On the morning of the 11th, we visited the KT Cloud AI Innovation Center in Mok-dong, Yangcheon-gu, Seoul. After passing the security gate and entering a roughly 1,400-square-foot server room, a heavy fan noise filled the air. In front of us, black racks (Rack, large AI servers) stretched endlessly. In one corner, an AI server equipped with Nvidia's latest graphics processing unit (GPU), the "B200," was carrying out training tasks. It was the heart of the "AI Innovation Center," which KT Cloud built by combining AI data center infrastructure with a showroom.
The AI Innovation Center, which opened that day, reproduces the exact environment of a real AI data center, including AI servers, cooling facilities, networking, and power infrastructure. The company said it is not a simple equipment display but a testbed where corporations and institutions can directly observe and experiment with the design and operation methods of AI data centers they intend to build.
◇ D2C liquid cooling and immersion cooling demonstration stage
What catches the eye first is a large server rack densely packed with B200 GPUs. Looking down at the bottom of the rack, thick and thin coolant hoses were tightly connected right beneath the chips. This was a scene of a direct-to-chip (D2C) liquid cooling system running under real load, applying coolant directly to the chip rather than the GPU surface.
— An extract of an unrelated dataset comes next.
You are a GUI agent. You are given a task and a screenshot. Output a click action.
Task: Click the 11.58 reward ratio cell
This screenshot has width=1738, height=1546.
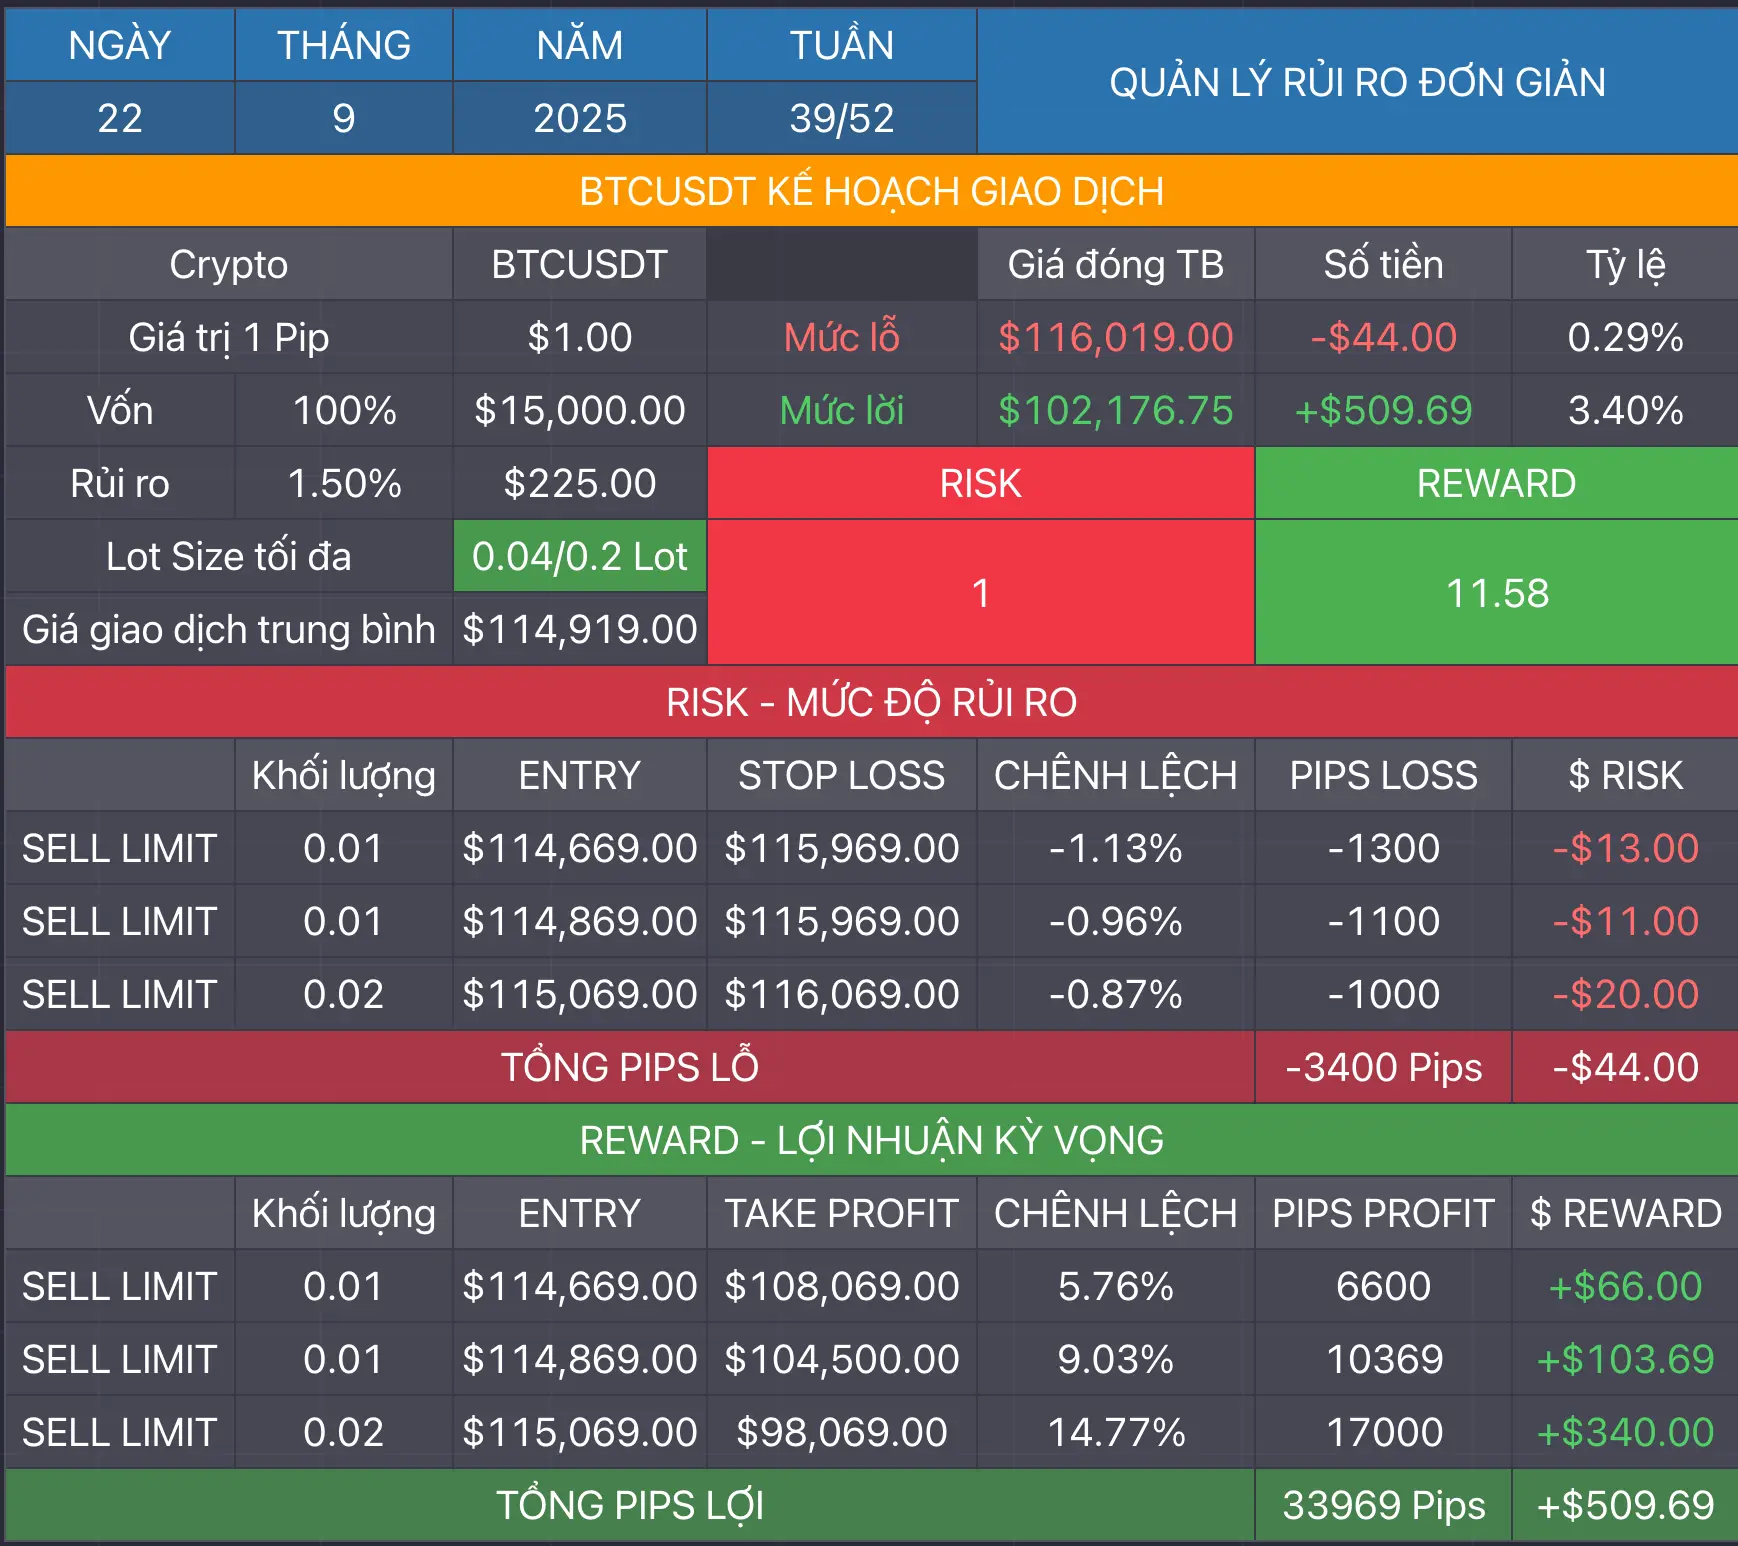(1496, 593)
Assuming an ultra-high heat server environment at the B200 and NVL72 (Nvidia's ultra-high-density AI rack system that aggregates 72 B200 GPUs in a single rack) level, KT Cloud has long verified coolant flow, pressure, and temperature conditions, and has already commercialized this technology for the first time in Korea at the Gasan AI Data Center.
Right next to it, a transparent tank-shaped device drew attention. It was a full-scale model of an "immersion cooling" system that submerges servers entirely in a special coolant to dissipate heat. The company said that in a proof of concept (PoC) conducted at the Yongsan data center in Seoul, immersion cooling delivered up to 60% power savings versus air cooling and achieved a power usage effectiveness (PUE) in the 1.08–1.33 range. Heo Yeong-man, head of the DC division at KT Cloud, said, "We plan to gradually expand the scope of immersion cooling not only to new data centers but also to existing centers."
◇ Implementing a 'full-stack' AI data center from RoCEv2 networking to digital twin operations
The network and power infrastructure also position the facility as a "next-generation AI data center." KT Cloud teamed up with global networking company Arista to build an AI-dedicated network based on RoCEv2 (a networking technology that enables data exchange between GPUs and servers over IP networks very rapidly and with near-zero latency). Designed on the premise of large-scale communications between GPU servers, this network improves expense efficiency, scalability, and operational convenience compared with existing Nvidia InfiniBand-based configurations.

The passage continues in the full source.